笑容挺开朗,又带着几分憨气。不管张婉如的爸爸和继母为人怎么样,但是从钢琴这件事上来看,这个弟弟他们教育得很好,并不是那种是非不分的人,确实像梦中那本小说描述的那样为人正直。
因为婚礼一切从简,张婉如也没找伴娘。婚礼进行得也挺顺利,肖秉文来接她那一天热热闹闹的。

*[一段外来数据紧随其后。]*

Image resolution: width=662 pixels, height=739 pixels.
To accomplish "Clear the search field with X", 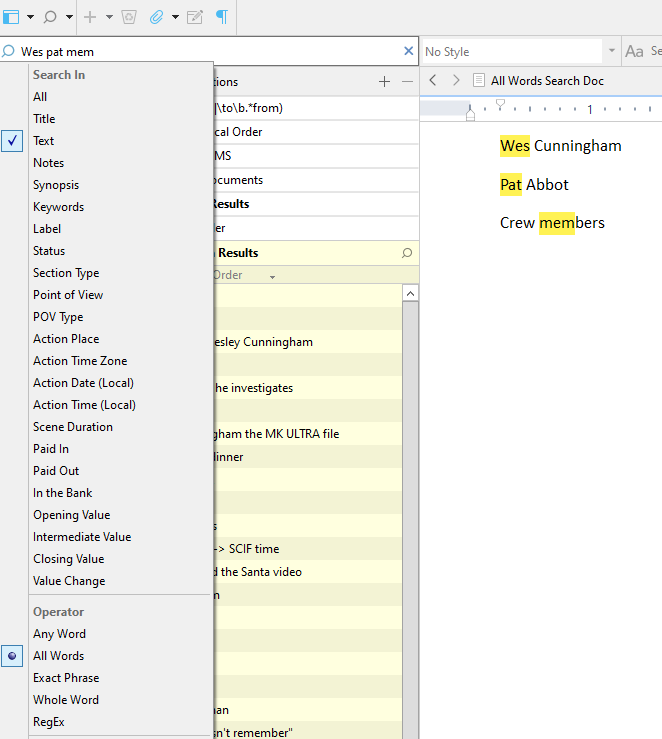I will 408,51.
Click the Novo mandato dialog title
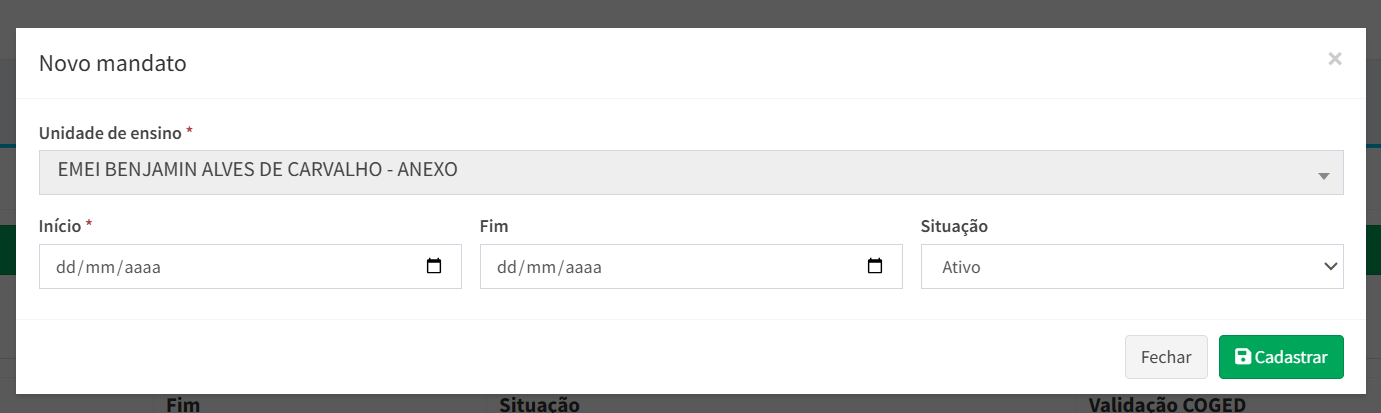The height and width of the screenshot is (413, 1381). pyautogui.click(x=112, y=64)
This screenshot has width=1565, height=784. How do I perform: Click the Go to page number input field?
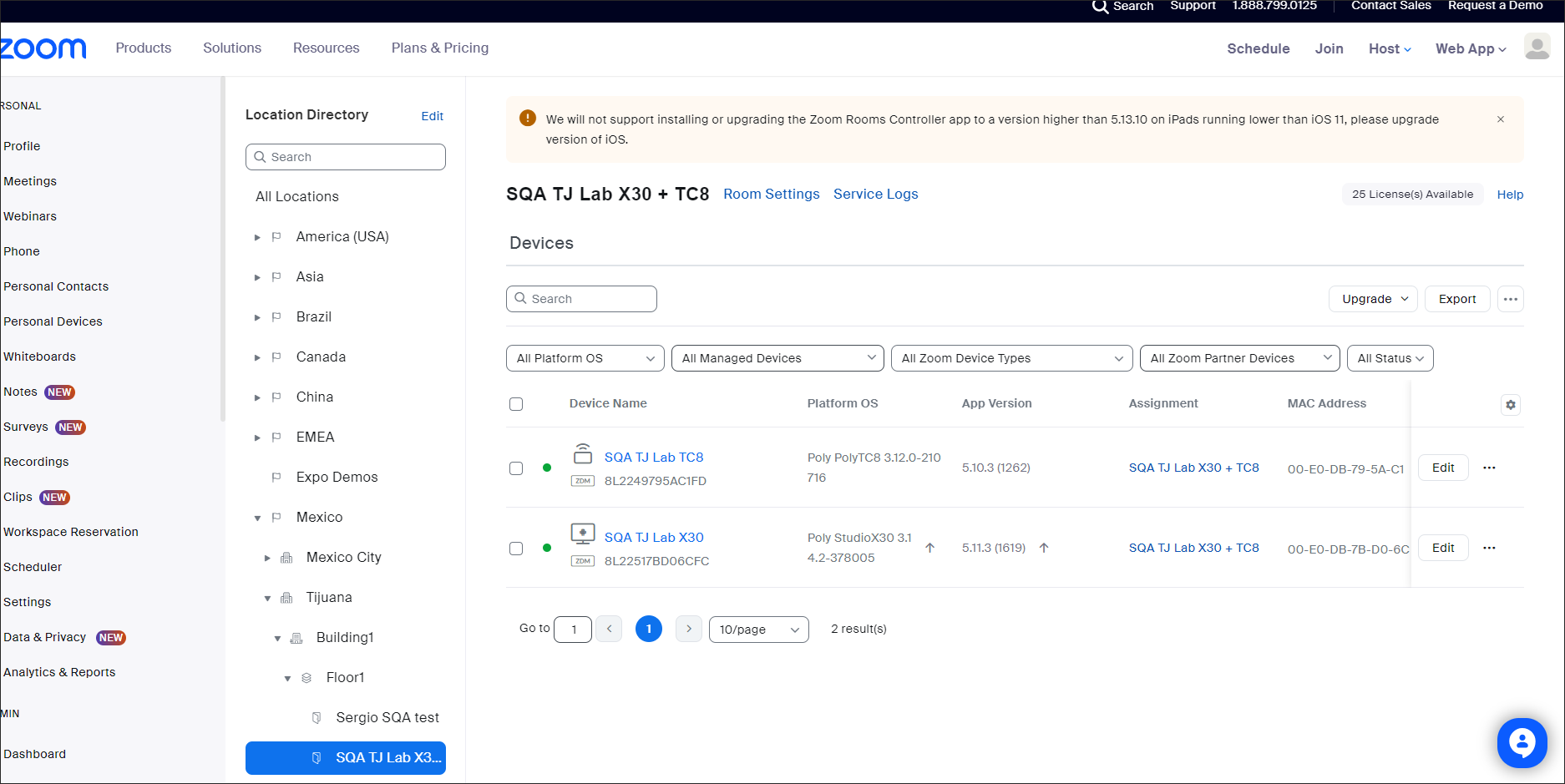pyautogui.click(x=573, y=629)
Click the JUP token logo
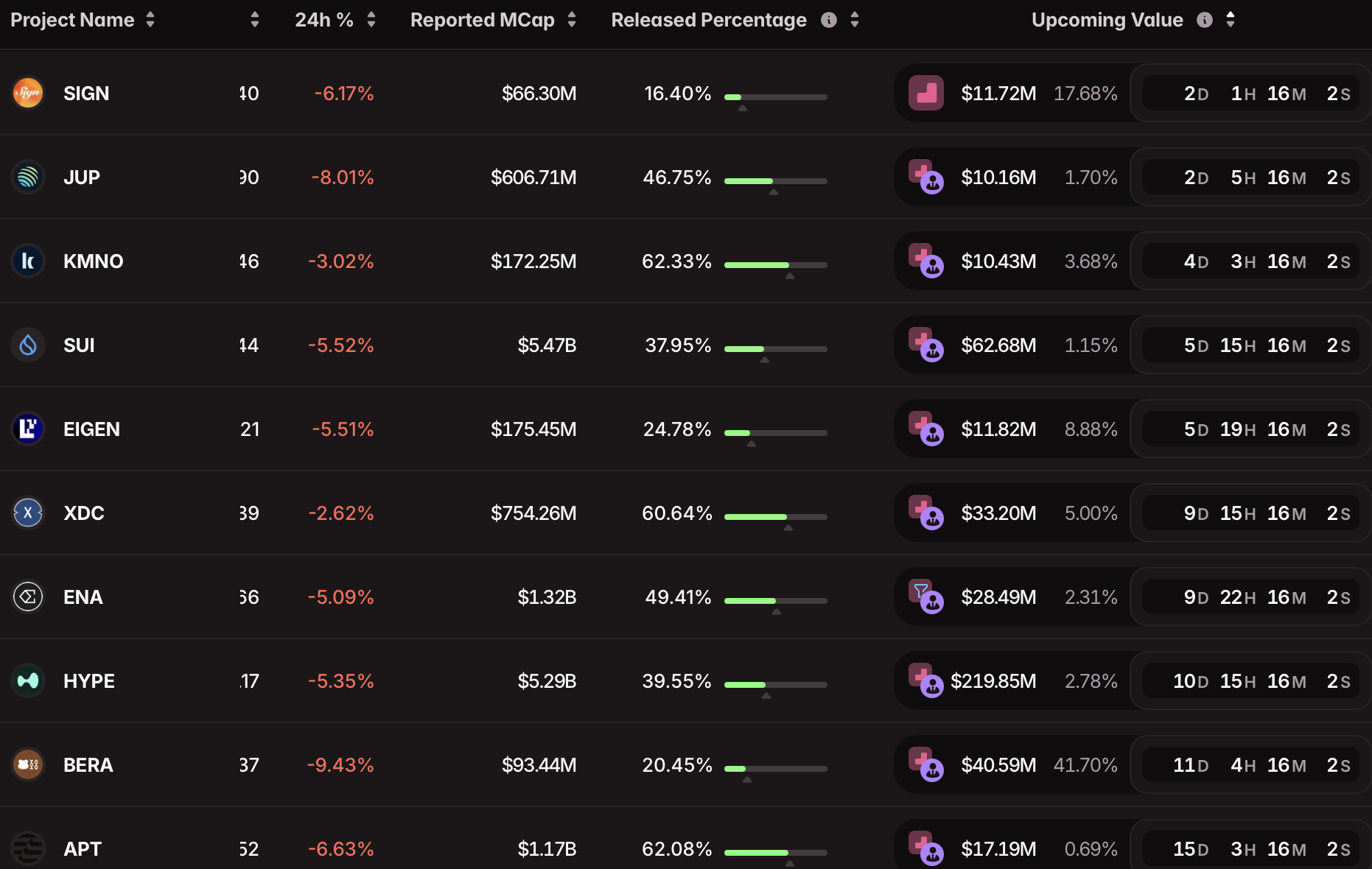Viewport: 1372px width, 869px height. tap(28, 177)
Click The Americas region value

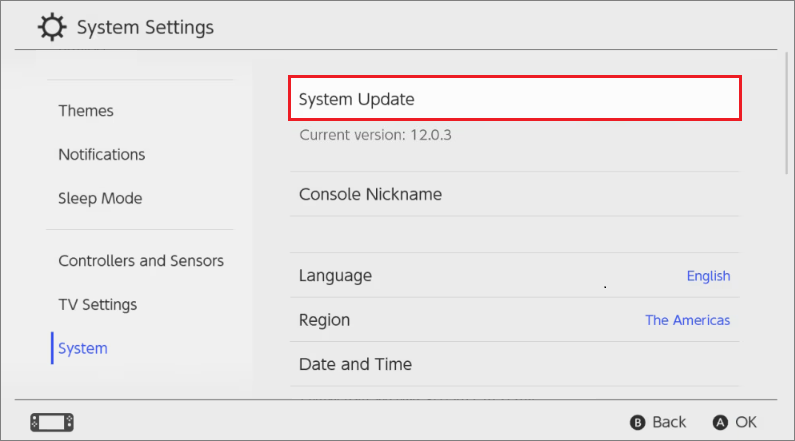point(687,321)
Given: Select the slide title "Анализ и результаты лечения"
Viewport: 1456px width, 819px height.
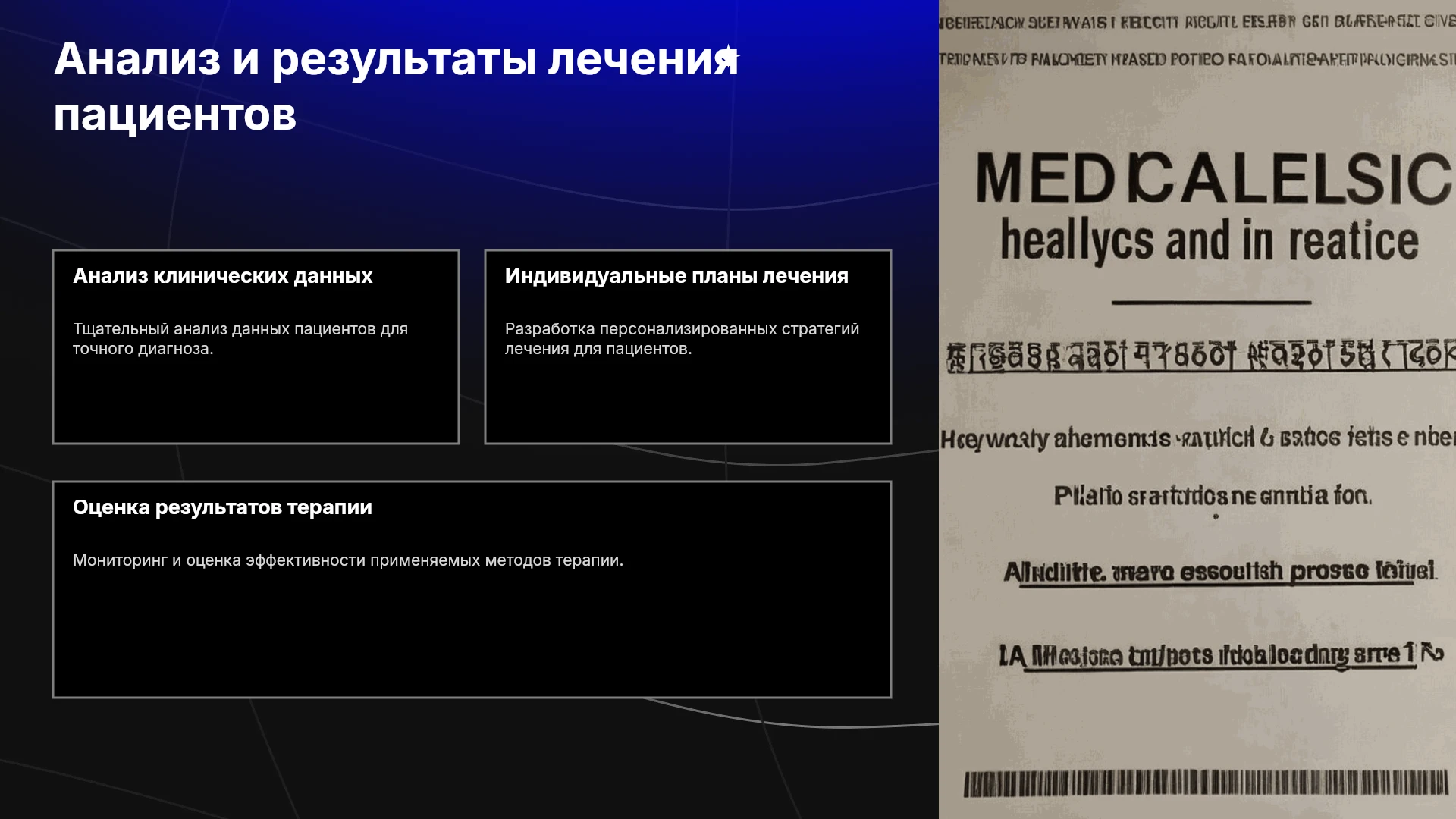Looking at the screenshot, I should [x=396, y=59].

也不知道是真怕张婉如闹起来还是给肖家面子,今日张婉如的婚礼,张家也请了不少亲戚来助场。有堵门环节,陪肖秉文来接亲大多都是他曾经的战友,这堵门对他们没啥用。然后又有别的刁难,说是找不到新娘的鞋子不让走,肖秉文二话不说直接把张婉如往肩上一抗,陪他接亲的一众身强力壮的战友急忙善后,肖秉文扛着她顺利跑出门将她放在车上。
张婉如被他的动作惊吓到,全程也不敢乱动,肖秉文倒是稳得很,抱到车边,将她放下来,动作挺轻柔,随后双手撑在座位两边在她脸上打量了一圈,说道:“还好,没乱。”
今日的他红光满面,笑起来也比平日里好看。
第31章
婚礼的事情肖家是一早就安排好了的,张婉如也一直按部就班来,这会儿看到男人,她才清晰意识到,她要结婚了,今天是他们的婚礼。
“还要应付一下你家亲戚,等我一会儿。”
说完站起身帮她关上车门,果然身后张行书作为小舅子已经带着一帮亲戚下来讨要红包。肖秉文将红包一一发给他们,张婉如坐在车上听不清他们外面说了什么,但见肖秉文游刃有余,发给年纪小一些的小朋友时,还故意逗一下人,惹得小朋友着急跺脚,肖秉文这才把红包给他。
旁边看热闹的大人们也被逗笑了。
看上去有点坏坏的,但又不让人讨厌,反正就是有一股八面玲珑的劲,做什么都游刃有余,不管什么场面都被他把控得稳稳当当的。
张婉如突然就想着,跟这样的男人过日子,好像也不错。
弄完场面上的事情肖秉文这才坐上车,给他们开婚车的司机是秦良川,一上车就冲肖秉文道:“司机红包是有的吧?没有我可不开啊。”
“还能少得了你的?”
“得嘞。”
秦良川这才打燃车子,肖秉文侧头向张婉如看去。张婉如买了礼服没在他跟前穿过,他今天才知道,她选的礼服是这样式儿的。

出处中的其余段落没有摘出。